● REQUIRED WORK: The full set of entries below needs to be written out exactly.

● RECORDS TO USE:
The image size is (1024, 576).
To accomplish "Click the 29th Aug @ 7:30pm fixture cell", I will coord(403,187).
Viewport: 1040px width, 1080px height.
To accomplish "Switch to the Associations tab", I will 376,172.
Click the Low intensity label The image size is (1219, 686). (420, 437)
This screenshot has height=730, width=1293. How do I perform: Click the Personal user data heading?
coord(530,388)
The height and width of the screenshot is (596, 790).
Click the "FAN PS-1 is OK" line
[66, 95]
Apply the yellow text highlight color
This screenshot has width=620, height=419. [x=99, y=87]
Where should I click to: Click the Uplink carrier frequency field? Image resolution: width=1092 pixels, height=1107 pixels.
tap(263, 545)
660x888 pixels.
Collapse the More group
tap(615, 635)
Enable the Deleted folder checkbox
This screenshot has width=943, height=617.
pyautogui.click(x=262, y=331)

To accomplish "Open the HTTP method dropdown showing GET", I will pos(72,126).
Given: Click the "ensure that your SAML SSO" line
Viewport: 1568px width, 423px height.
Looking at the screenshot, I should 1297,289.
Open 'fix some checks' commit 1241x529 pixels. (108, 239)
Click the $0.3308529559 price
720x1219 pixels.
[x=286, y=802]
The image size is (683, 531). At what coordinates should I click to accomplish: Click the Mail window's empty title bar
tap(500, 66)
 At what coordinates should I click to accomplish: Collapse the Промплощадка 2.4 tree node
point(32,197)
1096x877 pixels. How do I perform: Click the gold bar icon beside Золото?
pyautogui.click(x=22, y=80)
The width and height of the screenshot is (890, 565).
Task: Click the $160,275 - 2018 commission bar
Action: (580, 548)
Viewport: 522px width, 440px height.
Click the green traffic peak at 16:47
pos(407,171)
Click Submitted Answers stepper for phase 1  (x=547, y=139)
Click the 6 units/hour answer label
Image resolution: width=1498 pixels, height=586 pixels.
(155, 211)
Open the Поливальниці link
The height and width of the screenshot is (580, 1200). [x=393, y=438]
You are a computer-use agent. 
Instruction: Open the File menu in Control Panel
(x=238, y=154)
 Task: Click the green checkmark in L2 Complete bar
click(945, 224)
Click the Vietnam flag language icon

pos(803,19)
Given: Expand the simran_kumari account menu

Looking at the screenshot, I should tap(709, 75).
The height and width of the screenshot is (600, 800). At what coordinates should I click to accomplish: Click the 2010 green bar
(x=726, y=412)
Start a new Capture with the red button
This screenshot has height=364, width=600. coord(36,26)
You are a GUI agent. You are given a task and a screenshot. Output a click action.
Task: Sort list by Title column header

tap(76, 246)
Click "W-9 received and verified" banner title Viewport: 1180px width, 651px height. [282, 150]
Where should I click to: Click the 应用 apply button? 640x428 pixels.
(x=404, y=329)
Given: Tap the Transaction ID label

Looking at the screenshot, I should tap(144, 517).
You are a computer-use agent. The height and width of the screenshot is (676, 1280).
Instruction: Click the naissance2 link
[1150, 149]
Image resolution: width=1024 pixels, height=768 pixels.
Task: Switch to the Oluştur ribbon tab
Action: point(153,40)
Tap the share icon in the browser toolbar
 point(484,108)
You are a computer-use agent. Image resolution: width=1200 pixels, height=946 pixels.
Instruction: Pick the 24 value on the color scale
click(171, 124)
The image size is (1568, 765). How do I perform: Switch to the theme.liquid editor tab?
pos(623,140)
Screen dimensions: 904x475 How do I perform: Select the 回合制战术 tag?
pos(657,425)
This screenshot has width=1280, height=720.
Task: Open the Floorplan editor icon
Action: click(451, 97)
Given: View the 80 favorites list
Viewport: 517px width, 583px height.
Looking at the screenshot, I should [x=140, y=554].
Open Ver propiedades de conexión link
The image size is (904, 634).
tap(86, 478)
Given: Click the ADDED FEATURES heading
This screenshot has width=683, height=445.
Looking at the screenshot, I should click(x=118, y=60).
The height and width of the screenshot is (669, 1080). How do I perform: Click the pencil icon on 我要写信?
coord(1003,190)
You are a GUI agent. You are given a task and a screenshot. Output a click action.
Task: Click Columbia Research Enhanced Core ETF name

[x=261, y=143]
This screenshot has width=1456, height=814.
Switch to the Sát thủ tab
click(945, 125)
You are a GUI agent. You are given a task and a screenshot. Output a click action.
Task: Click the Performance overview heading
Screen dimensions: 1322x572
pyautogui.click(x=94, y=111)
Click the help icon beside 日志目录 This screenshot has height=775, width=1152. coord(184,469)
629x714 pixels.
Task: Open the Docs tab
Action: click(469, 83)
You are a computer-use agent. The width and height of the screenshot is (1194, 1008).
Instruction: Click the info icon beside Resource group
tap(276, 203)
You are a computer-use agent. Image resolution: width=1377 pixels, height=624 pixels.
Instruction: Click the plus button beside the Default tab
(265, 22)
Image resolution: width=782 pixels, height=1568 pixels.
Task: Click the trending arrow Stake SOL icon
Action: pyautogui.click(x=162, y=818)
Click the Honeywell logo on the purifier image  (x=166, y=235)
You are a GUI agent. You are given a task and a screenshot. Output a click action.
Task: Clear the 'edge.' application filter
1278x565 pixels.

● SOLUTION:
The image size is (1024, 576).
To accomplish "Click the 29th Aug @ 7:30pm fixture cell", I will coord(403,187).
Viewport: 1040px width, 1080px height.
To accomplish "Switch to the Associations tab", I will 376,172.
Click the Low intensity label The image size is (1219, 686). (420, 437)
This screenshot has height=730, width=1293. How do I perform: Click the Personal user data heading?
coord(530,388)
The height and width of the screenshot is (596, 790).
Click the "FAN PS-1 is OK" line
[66, 95]
Apply the yellow text highlight color
This screenshot has width=620, height=419. [x=99, y=87]
Where should I click to: Click the Uplink carrier frequency field? Image resolution: width=1092 pixels, height=1107 pixels.
tap(263, 545)
660x888 pixels.
Collapse the More group
tap(615, 635)
Enable the Deleted folder checkbox
This screenshot has width=943, height=617.
pyautogui.click(x=262, y=331)

To accomplish "Open the HTTP method dropdown showing GET", I will pos(72,126).
Given: Click the "ensure that your SAML SSO" line
Viewport: 1568px width, 423px height.
Looking at the screenshot, I should 1297,289.
Open 'fix some checks' commit 1241x529 pixels. (108, 239)
Click the $0.3308529559 price
720x1219 pixels.
[x=286, y=802]
The image size is (683, 531). At what coordinates should I click to accomplish: Click the Mail window's empty title bar
tap(500, 66)
 At what coordinates should I click to accomplish: Collapse the Промплощадка 2.4 tree node
point(32,197)
1096x877 pixels. How do I perform: Click the gold bar icon beside Золото?
pyautogui.click(x=22, y=80)
The width and height of the screenshot is (890, 565).
Task: Click the $160,275 - 2018 commission bar
Action: (580, 548)
Viewport: 522px width, 440px height.
Click the green traffic peak at 16:47
pos(407,171)
Click Submitted Answers stepper for phase 1  (x=547, y=139)
Click the 6 units/hour answer label
Image resolution: width=1498 pixels, height=586 pixels.
(155, 211)
Open the Поливальниці link
The height and width of the screenshot is (580, 1200). [x=393, y=438]
You are a computer-use agent. 
Instruction: Open the File menu in Control Panel
(x=238, y=154)
 Task: Click the green checkmark in L2 Complete bar
click(945, 224)
Click the Vietnam flag language icon

pos(803,19)
Given: Expand the simran_kumari account menu

Looking at the screenshot, I should tap(709, 75).
The height and width of the screenshot is (600, 800). At what coordinates should I click to accomplish: Click the 2010 green bar
(x=726, y=412)
Start a new Capture with the red button
This screenshot has height=364, width=600. coord(36,26)
You are a GUI agent. You are given a task and a screenshot. Output a click action.
Task: Sort list by Title column header

tap(76, 246)
Click "W-9 received and verified" banner title Viewport: 1180px width, 651px height. [282, 150]
Where should I click to: Click the 应用 apply button? 640x428 pixels.
(x=404, y=329)
Given: Tap the Transaction ID label

Looking at the screenshot, I should tap(144, 517).
You are a computer-use agent. The height and width of the screenshot is (676, 1280).
Instruction: Click the naissance2 link
[1150, 149]
Image resolution: width=1024 pixels, height=768 pixels.
Task: Switch to the Oluştur ribbon tab
Action: point(153,40)
Tap the share icon in the browser toolbar
 point(484,108)
You are a computer-use agent. Image resolution: width=1200 pixels, height=946 pixels.
Instruction: Pick the 24 value on the color scale
click(171, 124)
The image size is (1568, 765). How do I perform: Switch to the theme.liquid editor tab?
pos(623,140)
Screen dimensions: 904x475 How do I perform: Select the 回合制战术 tag?
pos(657,425)
This screenshot has width=1280, height=720.
Task: Open the Floorplan editor icon
Action: click(451, 97)
Given: View the 80 favorites list
Viewport: 517px width, 583px height.
Looking at the screenshot, I should [x=140, y=554].
Open Ver propiedades de conexión link
The image size is (904, 634).
tap(86, 478)
Given: Click the ADDED FEATURES heading
This screenshot has width=683, height=445.
Looking at the screenshot, I should click(x=118, y=60).
The height and width of the screenshot is (669, 1080). How do I perform: Click the pencil icon on 我要写信?
coord(1003,190)
You are a GUI agent. You are given a task and a screenshot. Output a click action.
Task: Click Columbia Research Enhanced Core ETF name

[x=261, y=143]
This screenshot has width=1456, height=814.
Switch to the Sát thủ tab
click(945, 125)
You are a GUI agent. You are given a task and a screenshot. Output a click action.
Task: Click the Performance overview heading
Screen dimensions: 1322x572
pyautogui.click(x=94, y=111)
Click the help icon beside 日志目录 This screenshot has height=775, width=1152. coord(184,469)
629x714 pixels.
Task: Open the Docs tab
Action: click(469, 83)
You are a computer-use agent. The width and height of the screenshot is (1194, 1008).
Instruction: Click the info icon beside Resource group
tap(276, 203)
You are a computer-use agent. Image resolution: width=1377 pixels, height=624 pixels.
Instruction: Click the plus button beside the Default tab
(265, 22)
Image resolution: width=782 pixels, height=1568 pixels.
Task: Click the trending arrow Stake SOL icon
Action: pyautogui.click(x=162, y=818)
Click the Honeywell logo on the purifier image  (x=166, y=235)
You are a GUI agent. You are given a task and a screenshot. Output a click action.
Task: Clear the 'edge.' application filter
1278x565 pixels.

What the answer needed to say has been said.